Tragis, tapi nyata, imbuh dia, birokrasi kita bukan mesin pelayanan publik, tapi panggung opera penuh aktor licik yang jago memainkan drama loyalitas palsu.
“Jika Shakespeare hidup di Garut, Hamlet (tokoh tragis yang terus bimbang antara kebenaran dan pengkhianatan) akan berkata, “To serve or to sabotage, that is the real question” (melayani atau mensabotase, itulah pertanyaan sejati),” ujarnya.
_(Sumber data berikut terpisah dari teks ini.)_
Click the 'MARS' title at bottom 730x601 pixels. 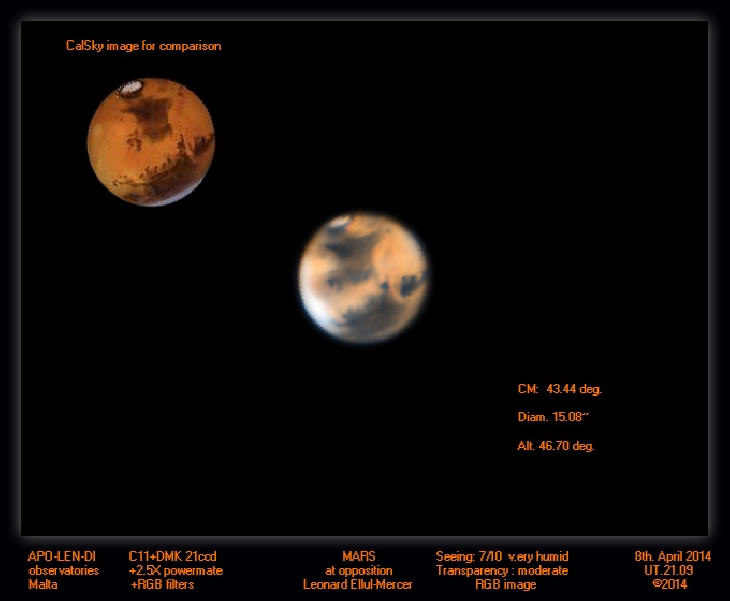point(358,556)
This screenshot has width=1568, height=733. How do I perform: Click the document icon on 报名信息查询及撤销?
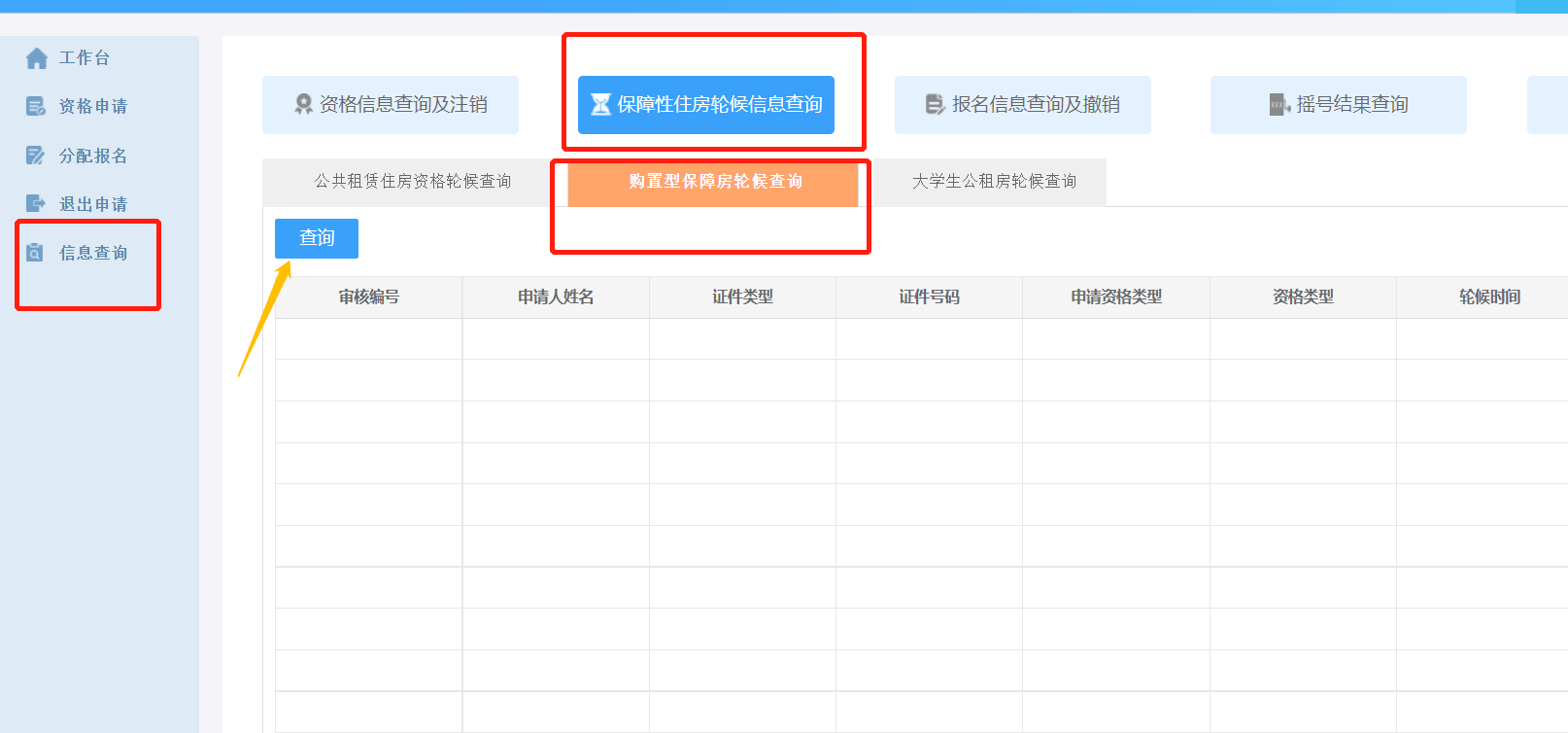coord(935,104)
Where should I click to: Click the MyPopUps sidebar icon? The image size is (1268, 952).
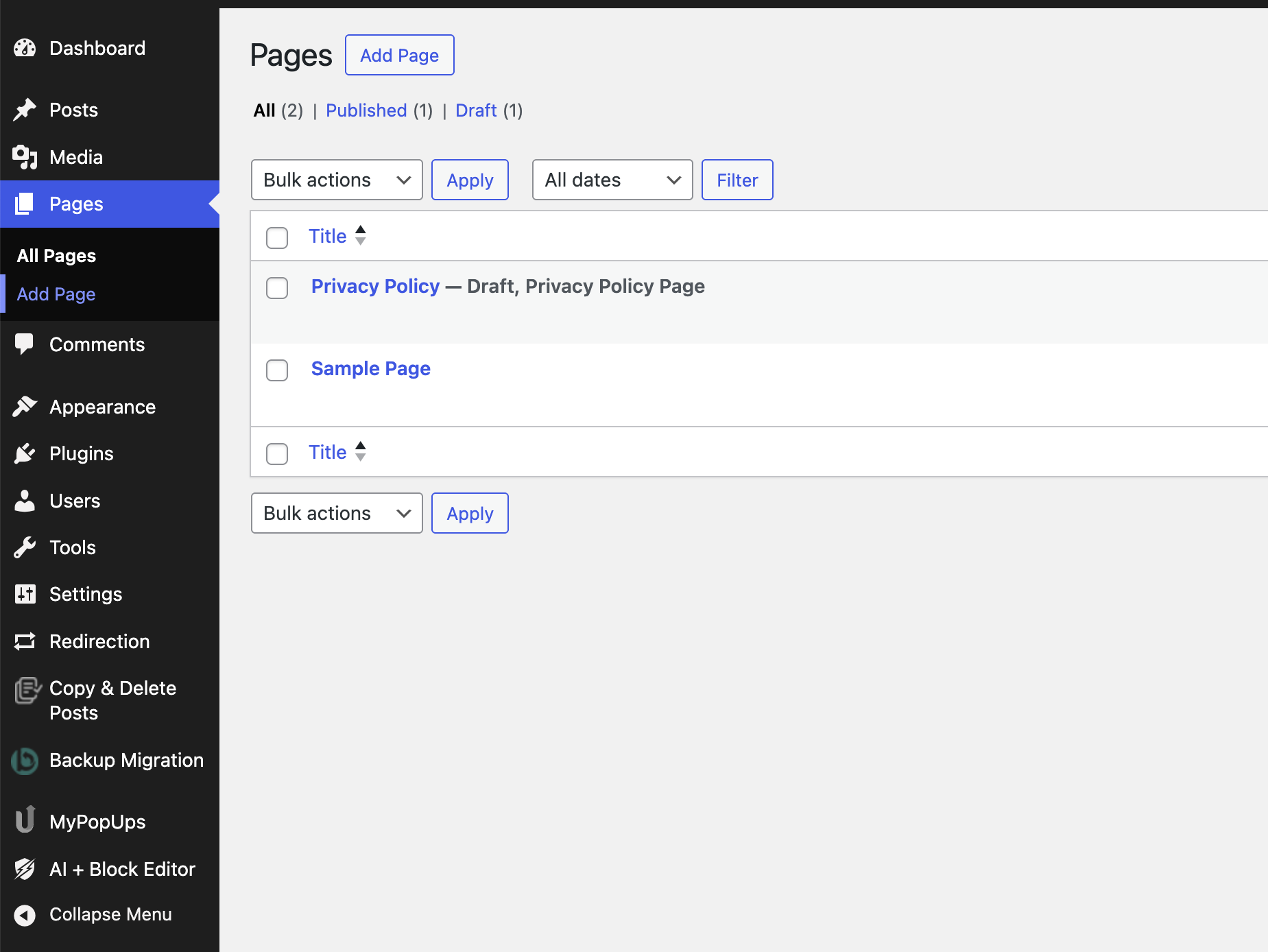pyautogui.click(x=25, y=820)

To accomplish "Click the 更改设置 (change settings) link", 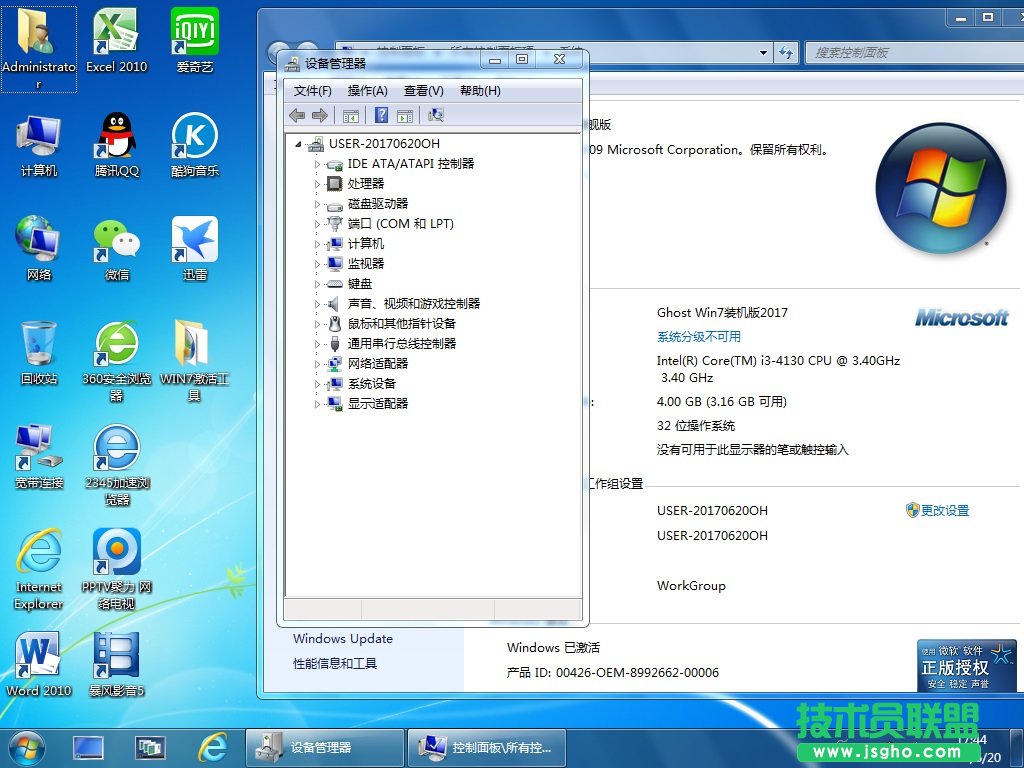I will pyautogui.click(x=944, y=510).
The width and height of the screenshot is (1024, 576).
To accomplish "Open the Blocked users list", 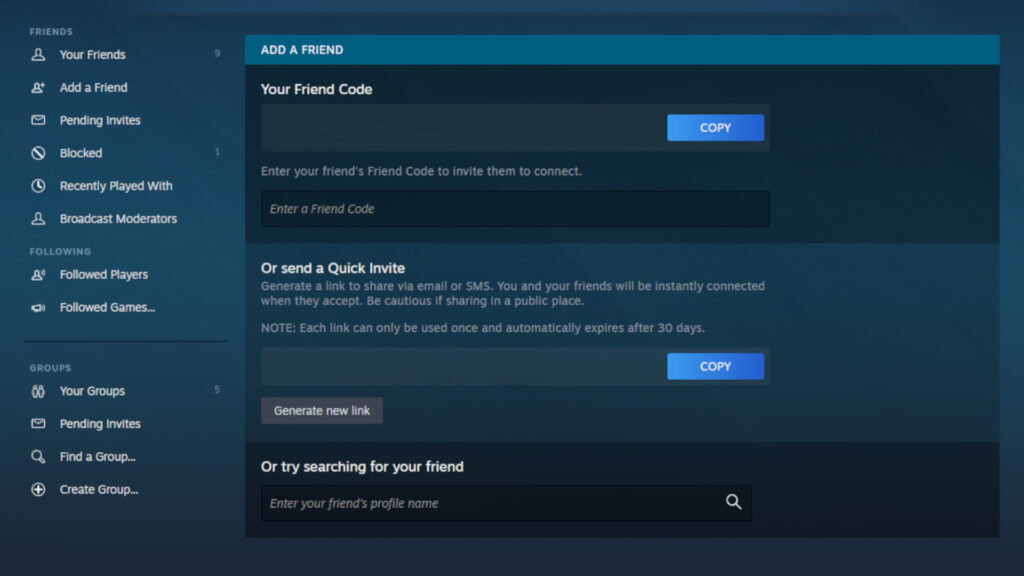I will 79,152.
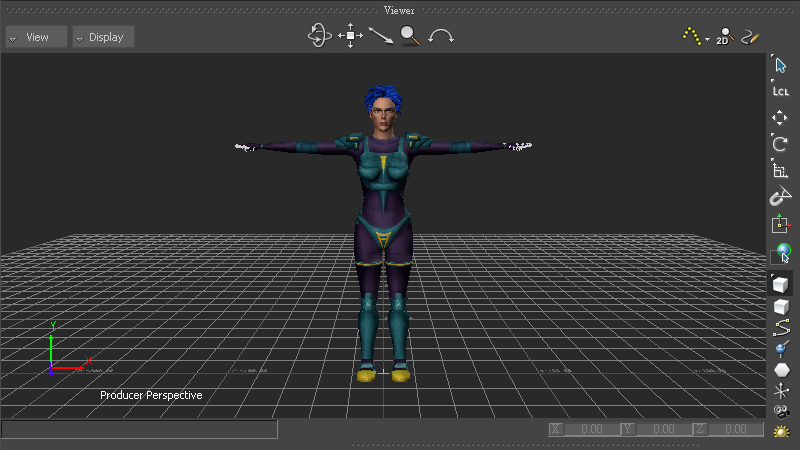Activate the Rotate tool in side toolbar
The height and width of the screenshot is (450, 800).
point(781,143)
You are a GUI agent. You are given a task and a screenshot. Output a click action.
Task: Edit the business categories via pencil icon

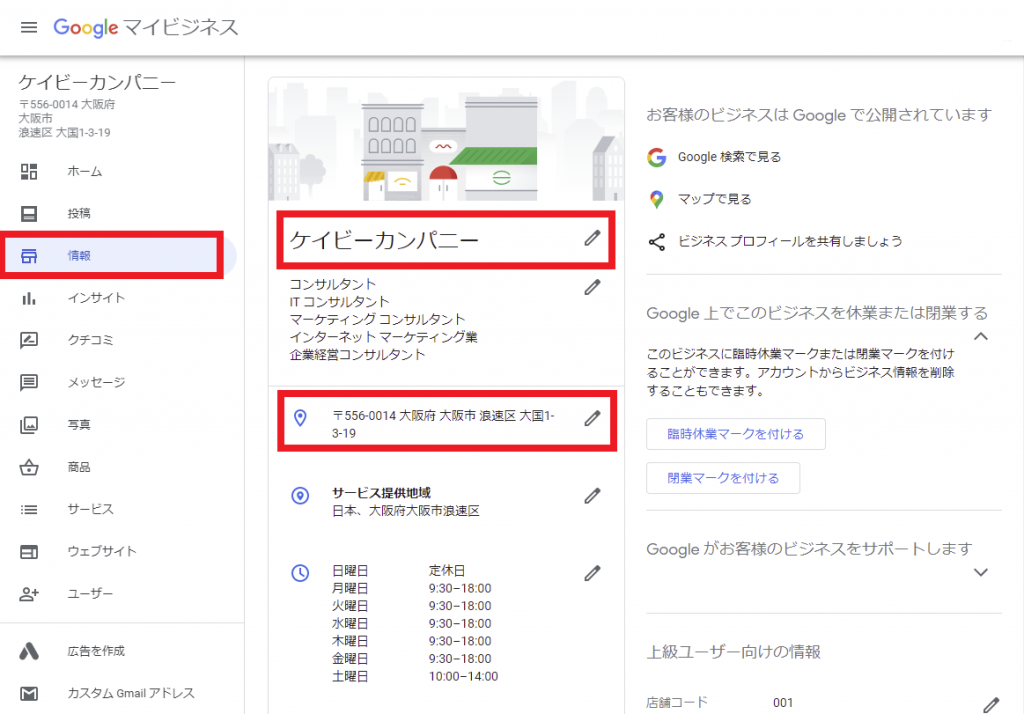point(593,287)
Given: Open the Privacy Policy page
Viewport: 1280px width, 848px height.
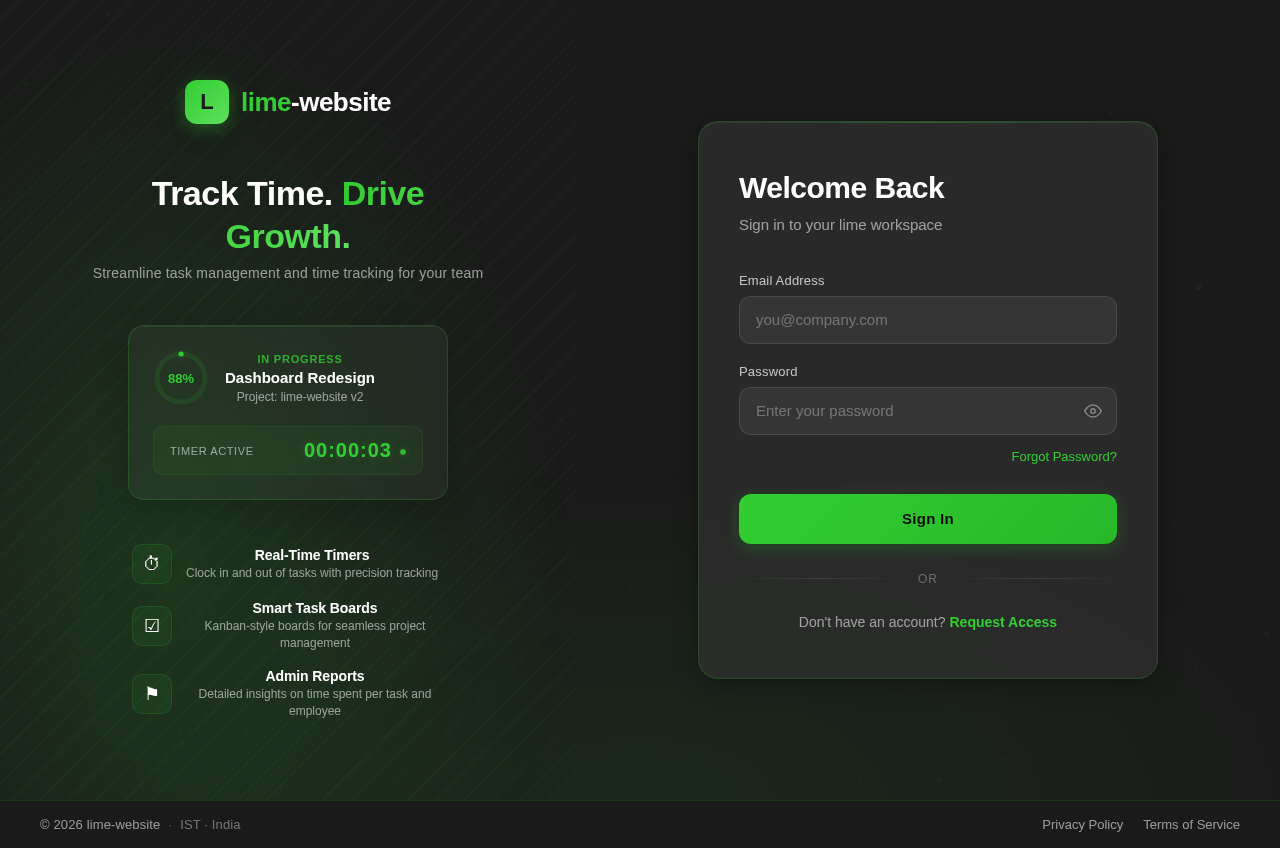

Galih mengatakan, Rudy Gunawan, mantan bupati dua periode, pernah berkata blak-blakan: birokrasi kita bukan rusak, tapi busuk dari akar sampai pucuk.
“Bukan cuma melihat, dia hidup dan menyaksikan sendiri pengkhianatan birokrat bermuka dua. Di depan bupati: “Siap, komandan!” Tapi di belakang: rapat gelap, sabotase anggaran, akrobat anggaran dan loyalitas semu,” ungkapnya.
Dikatakan dia, istilah ngabudi ucing dan nyo’o kanjut adalah autopsi kultural atas jenazah birokrasi yang kehilangan ruh pelayanan. ASN (Aparatur Sipil Negara) hari ini lebih mirip makhluk politik ber-atribut PNS daripada pelayan rakyat. Mereka bekerja bukan berdasarkan kinerja, tapi berdasarkan siapa yang mereka puja.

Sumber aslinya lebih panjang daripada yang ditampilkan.